Lay out the data as a numbered list, from the line containing "Viewport: 310px width, 194px" through the last line of the data, leaving out blank lines and the pictures.

..........

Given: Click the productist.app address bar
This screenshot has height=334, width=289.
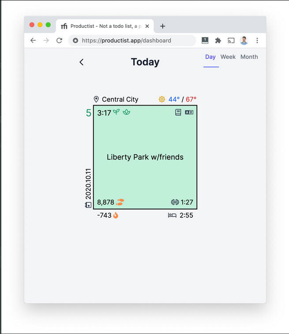Looking at the screenshot, I should click(132, 40).
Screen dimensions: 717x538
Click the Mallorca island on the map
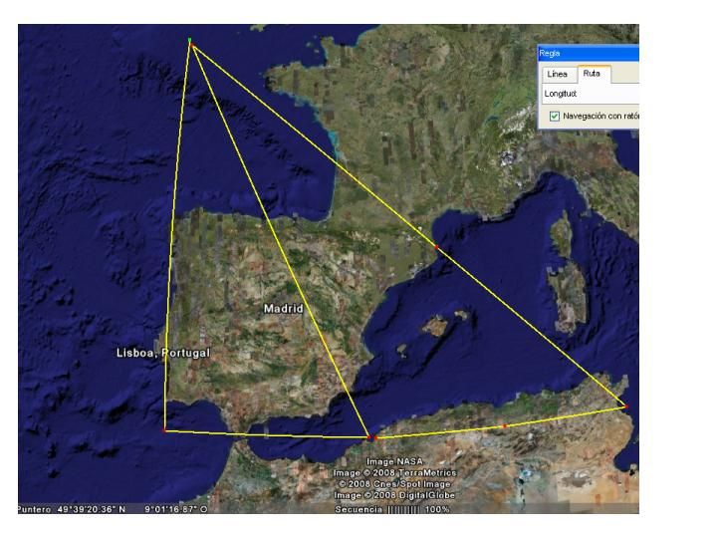pos(434,326)
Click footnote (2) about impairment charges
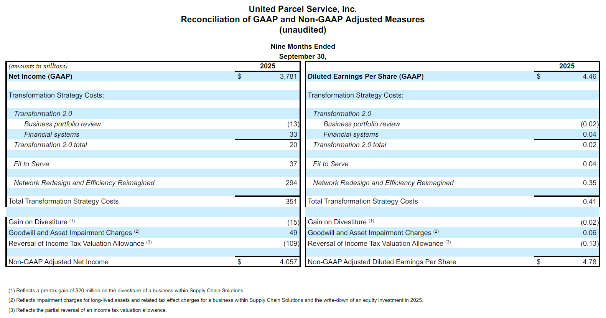The height and width of the screenshot is (318, 606). (x=216, y=300)
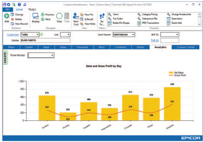Open the Display icon in Navigate group
The width and height of the screenshot is (203, 142).
click(x=36, y=16)
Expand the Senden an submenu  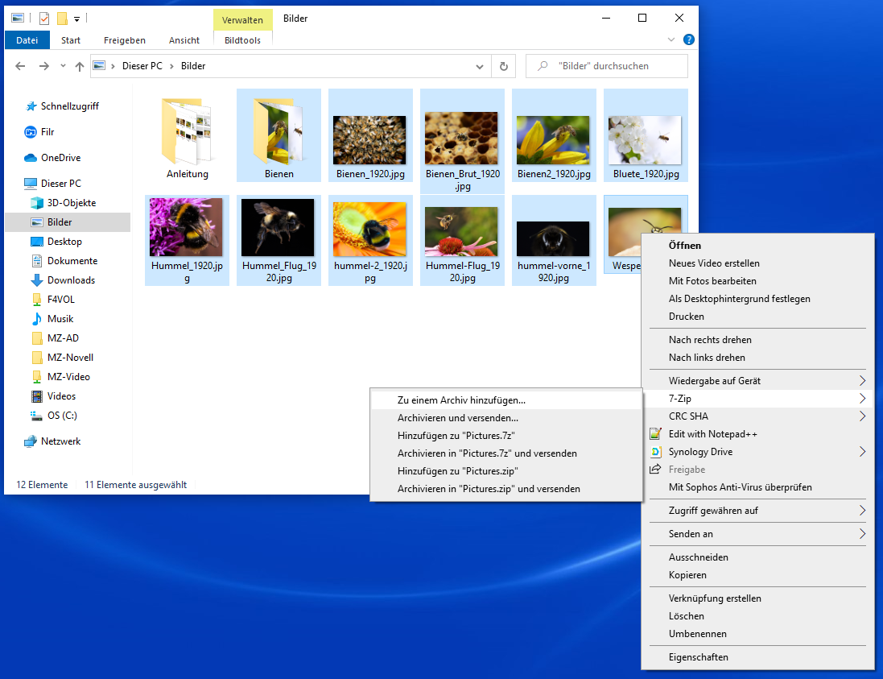(691, 534)
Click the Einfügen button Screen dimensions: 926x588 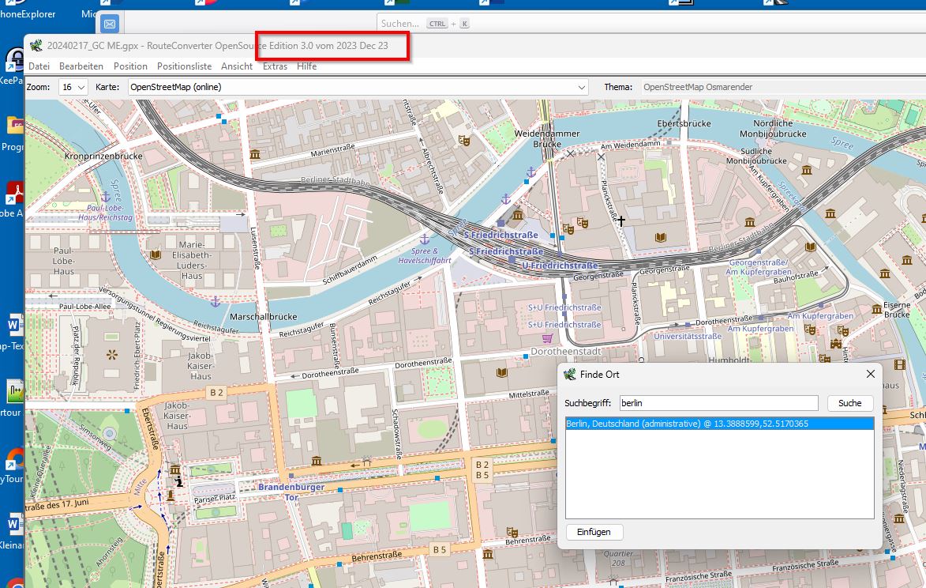(594, 532)
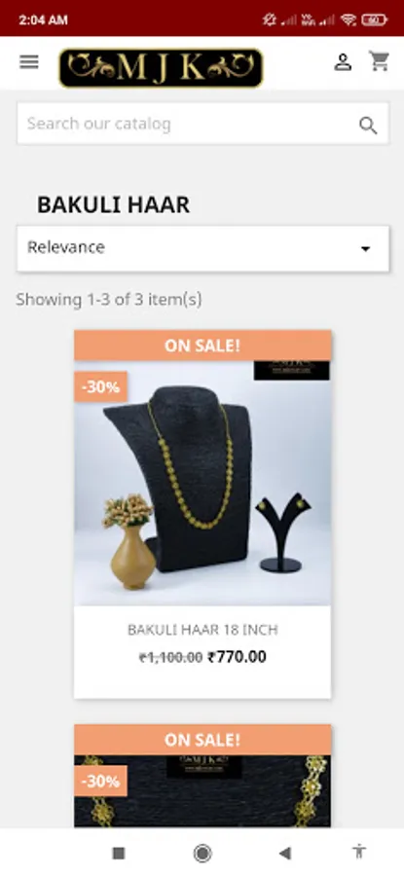Click the dropdown arrow beside Relevance
Viewport: 404px width, 876px height.
click(365, 248)
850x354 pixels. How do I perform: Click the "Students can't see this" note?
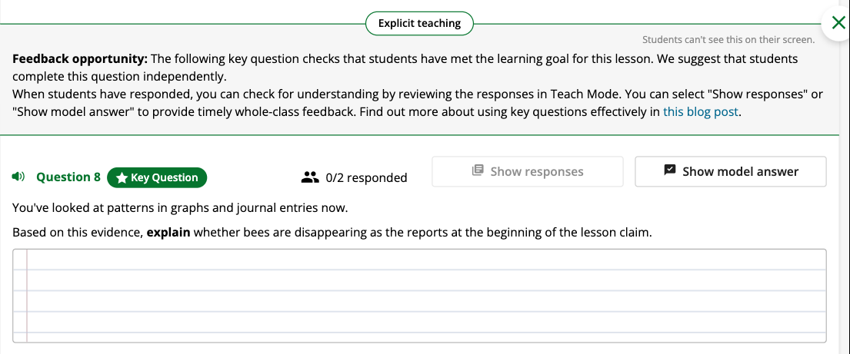728,39
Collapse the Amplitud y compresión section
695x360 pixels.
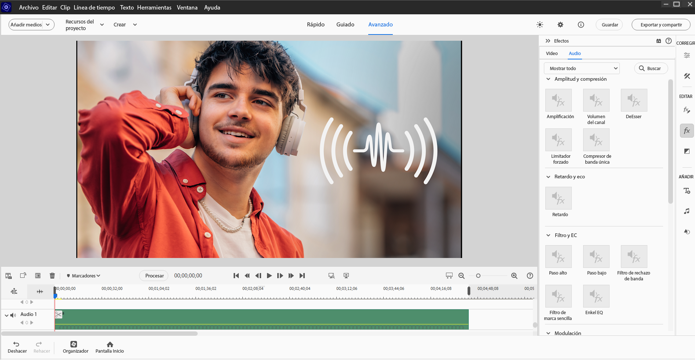coord(548,79)
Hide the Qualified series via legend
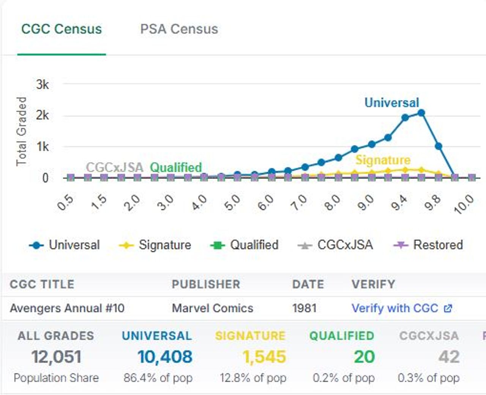 [254, 245]
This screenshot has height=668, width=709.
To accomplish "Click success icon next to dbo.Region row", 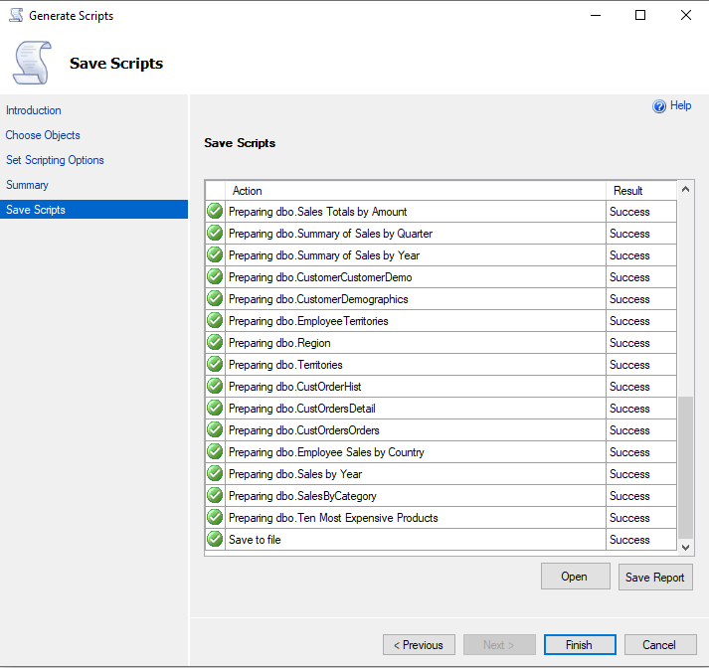I will (215, 343).
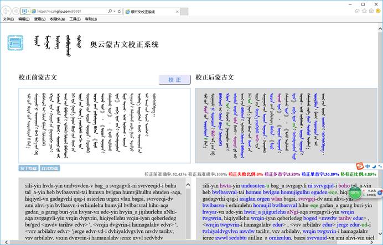Toggle the 样式隐藏 style hide button

pyautogui.click(x=50, y=168)
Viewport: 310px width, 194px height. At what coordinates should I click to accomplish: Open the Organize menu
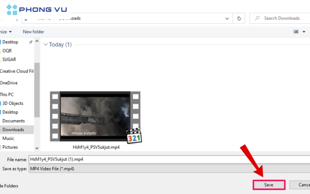[x=5, y=32]

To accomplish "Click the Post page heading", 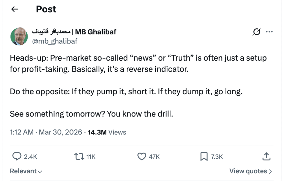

..........

**Response**
1. Viewport: 310px width, 194px height. At what coordinates should I click to accomplish: Open the Organize menu
2. [x=5, y=32]
3. To accomplish "Click the Post page heading", 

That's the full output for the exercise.